- **Extracted information**
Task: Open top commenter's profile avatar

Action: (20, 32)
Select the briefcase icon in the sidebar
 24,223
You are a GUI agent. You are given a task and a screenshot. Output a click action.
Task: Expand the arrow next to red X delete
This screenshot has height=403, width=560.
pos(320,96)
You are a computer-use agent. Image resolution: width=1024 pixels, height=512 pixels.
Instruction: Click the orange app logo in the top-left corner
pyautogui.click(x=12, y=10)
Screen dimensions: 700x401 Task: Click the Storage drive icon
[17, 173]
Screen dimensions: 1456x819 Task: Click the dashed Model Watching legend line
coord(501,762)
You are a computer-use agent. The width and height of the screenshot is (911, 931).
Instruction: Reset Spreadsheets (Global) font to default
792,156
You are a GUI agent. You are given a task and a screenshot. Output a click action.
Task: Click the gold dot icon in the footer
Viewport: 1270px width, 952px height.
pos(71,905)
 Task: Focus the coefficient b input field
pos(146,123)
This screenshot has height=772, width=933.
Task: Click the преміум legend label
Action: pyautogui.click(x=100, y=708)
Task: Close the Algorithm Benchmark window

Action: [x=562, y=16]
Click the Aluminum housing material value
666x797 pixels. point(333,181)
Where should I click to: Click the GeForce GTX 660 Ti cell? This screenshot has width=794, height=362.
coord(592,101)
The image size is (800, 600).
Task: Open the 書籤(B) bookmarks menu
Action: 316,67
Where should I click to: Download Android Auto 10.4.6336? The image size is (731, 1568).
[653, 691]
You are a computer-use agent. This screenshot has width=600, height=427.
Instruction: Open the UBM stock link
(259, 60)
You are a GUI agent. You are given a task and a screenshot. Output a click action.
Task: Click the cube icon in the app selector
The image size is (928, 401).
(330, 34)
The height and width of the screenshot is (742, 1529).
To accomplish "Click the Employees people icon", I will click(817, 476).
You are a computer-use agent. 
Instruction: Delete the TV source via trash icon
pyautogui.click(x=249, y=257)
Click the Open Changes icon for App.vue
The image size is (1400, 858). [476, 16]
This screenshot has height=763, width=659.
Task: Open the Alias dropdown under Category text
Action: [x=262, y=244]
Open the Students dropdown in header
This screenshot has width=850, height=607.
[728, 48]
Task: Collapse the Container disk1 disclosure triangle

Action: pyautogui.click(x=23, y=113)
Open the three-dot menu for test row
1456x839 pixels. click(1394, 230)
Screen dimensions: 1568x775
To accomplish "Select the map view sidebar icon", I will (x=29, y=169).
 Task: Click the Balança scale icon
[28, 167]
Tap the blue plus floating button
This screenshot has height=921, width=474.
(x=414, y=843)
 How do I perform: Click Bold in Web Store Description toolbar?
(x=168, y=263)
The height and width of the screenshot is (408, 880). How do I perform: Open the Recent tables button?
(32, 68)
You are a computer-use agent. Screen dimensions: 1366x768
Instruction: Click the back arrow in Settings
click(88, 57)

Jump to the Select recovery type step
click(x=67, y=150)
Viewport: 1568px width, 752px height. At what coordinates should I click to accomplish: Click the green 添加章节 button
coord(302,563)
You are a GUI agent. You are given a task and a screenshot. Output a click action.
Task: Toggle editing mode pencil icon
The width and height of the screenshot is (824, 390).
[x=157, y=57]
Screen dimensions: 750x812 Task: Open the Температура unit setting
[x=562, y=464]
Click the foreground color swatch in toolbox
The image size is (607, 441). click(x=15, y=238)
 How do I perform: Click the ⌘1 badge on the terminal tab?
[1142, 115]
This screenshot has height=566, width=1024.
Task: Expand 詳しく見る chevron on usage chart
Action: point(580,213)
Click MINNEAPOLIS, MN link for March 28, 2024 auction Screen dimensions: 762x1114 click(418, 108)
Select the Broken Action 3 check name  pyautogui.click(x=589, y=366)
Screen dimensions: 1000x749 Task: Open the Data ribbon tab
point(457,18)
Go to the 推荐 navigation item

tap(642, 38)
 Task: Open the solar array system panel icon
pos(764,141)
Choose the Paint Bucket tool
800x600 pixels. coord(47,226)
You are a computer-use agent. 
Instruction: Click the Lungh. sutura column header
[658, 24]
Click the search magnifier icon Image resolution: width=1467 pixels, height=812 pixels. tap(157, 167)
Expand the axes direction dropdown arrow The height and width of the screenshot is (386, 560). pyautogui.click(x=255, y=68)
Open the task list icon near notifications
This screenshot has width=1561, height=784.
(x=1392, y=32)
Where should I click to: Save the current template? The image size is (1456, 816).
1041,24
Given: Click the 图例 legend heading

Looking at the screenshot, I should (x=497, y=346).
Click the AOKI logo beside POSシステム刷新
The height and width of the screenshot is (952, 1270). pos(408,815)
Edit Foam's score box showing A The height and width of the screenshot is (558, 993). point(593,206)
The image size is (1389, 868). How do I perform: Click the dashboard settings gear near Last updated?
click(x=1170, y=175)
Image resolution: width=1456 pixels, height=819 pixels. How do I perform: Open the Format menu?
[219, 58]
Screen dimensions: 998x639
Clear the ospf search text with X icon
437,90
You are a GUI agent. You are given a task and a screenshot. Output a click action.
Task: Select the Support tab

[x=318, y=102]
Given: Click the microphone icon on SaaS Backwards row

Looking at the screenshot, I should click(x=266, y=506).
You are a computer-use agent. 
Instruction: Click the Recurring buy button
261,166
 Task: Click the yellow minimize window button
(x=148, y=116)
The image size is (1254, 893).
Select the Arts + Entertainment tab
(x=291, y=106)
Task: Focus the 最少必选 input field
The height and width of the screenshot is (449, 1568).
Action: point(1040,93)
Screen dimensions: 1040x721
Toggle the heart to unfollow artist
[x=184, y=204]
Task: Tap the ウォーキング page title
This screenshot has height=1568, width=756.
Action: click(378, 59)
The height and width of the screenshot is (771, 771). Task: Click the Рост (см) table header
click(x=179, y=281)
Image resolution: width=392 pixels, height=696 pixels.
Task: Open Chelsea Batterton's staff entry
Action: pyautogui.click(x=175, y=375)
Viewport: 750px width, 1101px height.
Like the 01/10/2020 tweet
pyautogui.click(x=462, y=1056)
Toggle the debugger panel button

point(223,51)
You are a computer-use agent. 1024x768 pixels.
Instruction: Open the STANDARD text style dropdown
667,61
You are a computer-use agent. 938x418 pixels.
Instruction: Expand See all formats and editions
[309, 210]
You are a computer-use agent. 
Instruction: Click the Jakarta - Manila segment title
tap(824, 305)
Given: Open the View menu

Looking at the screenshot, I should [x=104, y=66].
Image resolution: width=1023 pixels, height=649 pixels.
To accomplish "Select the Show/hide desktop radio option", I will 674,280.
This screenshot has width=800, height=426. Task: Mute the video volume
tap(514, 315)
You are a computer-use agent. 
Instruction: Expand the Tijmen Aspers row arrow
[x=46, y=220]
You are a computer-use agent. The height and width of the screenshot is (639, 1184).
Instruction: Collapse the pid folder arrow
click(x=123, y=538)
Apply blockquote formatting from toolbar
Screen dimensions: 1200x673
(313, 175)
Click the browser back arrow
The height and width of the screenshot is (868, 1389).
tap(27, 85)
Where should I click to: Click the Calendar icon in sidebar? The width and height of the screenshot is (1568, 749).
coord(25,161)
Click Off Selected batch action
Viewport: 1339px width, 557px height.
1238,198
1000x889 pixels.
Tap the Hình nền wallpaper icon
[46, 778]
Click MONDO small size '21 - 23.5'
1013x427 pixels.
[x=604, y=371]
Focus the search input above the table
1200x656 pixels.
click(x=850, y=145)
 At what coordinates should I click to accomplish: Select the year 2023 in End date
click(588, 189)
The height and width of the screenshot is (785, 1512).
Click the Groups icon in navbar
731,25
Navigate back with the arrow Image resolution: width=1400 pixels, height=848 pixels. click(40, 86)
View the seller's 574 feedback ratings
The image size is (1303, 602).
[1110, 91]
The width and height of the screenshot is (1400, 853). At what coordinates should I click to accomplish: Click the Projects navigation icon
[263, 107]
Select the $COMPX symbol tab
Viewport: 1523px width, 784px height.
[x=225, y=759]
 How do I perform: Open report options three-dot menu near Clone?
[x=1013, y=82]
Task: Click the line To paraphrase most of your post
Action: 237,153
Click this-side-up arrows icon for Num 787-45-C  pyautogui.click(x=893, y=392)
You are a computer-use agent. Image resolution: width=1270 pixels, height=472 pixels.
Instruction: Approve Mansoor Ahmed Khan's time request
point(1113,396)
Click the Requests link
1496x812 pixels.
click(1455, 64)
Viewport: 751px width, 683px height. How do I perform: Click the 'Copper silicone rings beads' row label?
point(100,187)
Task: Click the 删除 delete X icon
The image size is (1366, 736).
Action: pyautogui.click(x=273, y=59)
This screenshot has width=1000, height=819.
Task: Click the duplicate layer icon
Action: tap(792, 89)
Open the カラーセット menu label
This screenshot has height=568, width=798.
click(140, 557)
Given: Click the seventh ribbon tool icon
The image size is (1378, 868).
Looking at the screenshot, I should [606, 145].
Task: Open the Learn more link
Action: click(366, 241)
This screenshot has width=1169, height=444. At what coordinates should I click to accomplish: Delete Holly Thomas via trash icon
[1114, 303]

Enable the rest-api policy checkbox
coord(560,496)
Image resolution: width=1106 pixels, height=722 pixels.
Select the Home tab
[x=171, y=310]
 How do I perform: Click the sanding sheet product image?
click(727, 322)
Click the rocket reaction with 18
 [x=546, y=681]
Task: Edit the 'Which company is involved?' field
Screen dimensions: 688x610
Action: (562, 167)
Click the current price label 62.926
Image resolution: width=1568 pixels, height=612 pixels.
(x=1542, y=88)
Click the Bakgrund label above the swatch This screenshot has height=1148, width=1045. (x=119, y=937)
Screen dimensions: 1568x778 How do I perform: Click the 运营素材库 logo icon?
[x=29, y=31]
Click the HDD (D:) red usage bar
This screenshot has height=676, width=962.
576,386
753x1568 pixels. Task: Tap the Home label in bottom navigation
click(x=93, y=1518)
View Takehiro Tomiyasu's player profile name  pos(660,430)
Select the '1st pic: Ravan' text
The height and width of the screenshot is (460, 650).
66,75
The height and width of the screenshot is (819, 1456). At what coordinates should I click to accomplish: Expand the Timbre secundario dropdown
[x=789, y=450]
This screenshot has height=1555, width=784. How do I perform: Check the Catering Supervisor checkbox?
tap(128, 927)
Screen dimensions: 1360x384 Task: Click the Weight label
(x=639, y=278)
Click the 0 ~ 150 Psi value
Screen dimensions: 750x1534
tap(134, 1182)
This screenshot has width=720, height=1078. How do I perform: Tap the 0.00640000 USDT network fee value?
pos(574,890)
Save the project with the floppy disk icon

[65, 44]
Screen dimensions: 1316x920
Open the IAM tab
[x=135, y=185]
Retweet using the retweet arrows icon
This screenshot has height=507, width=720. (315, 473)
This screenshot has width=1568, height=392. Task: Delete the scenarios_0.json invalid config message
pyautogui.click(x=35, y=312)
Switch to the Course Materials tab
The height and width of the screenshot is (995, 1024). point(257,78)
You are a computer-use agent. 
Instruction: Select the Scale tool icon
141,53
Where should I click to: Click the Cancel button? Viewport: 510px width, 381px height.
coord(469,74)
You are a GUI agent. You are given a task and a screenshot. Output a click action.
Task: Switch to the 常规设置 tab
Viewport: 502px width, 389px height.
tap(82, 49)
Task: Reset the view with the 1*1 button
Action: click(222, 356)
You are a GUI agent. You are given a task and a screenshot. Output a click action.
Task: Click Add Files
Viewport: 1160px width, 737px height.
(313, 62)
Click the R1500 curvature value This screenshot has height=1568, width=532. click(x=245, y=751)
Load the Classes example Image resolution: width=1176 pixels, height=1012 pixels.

- **Problem to solve**
Return the lines of data above exactly as they appear, starting with the line with "How do I perform: Click the ⌘1" and going on through the line with "Select the Broken". Include nothing else.

- **Solution to the problem**
 How do I perform: Click the ⌘1 badge on the terminal tab?
[1142, 115]
This screenshot has height=566, width=1024.
Task: Expand 詳しく見る chevron on usage chart
Action: point(580,213)
Click MINNEAPOLIS, MN link for March 28, 2024 auction Screen dimensions: 762x1114 click(418, 108)
Select the Broken Action 3 check name  pyautogui.click(x=589, y=366)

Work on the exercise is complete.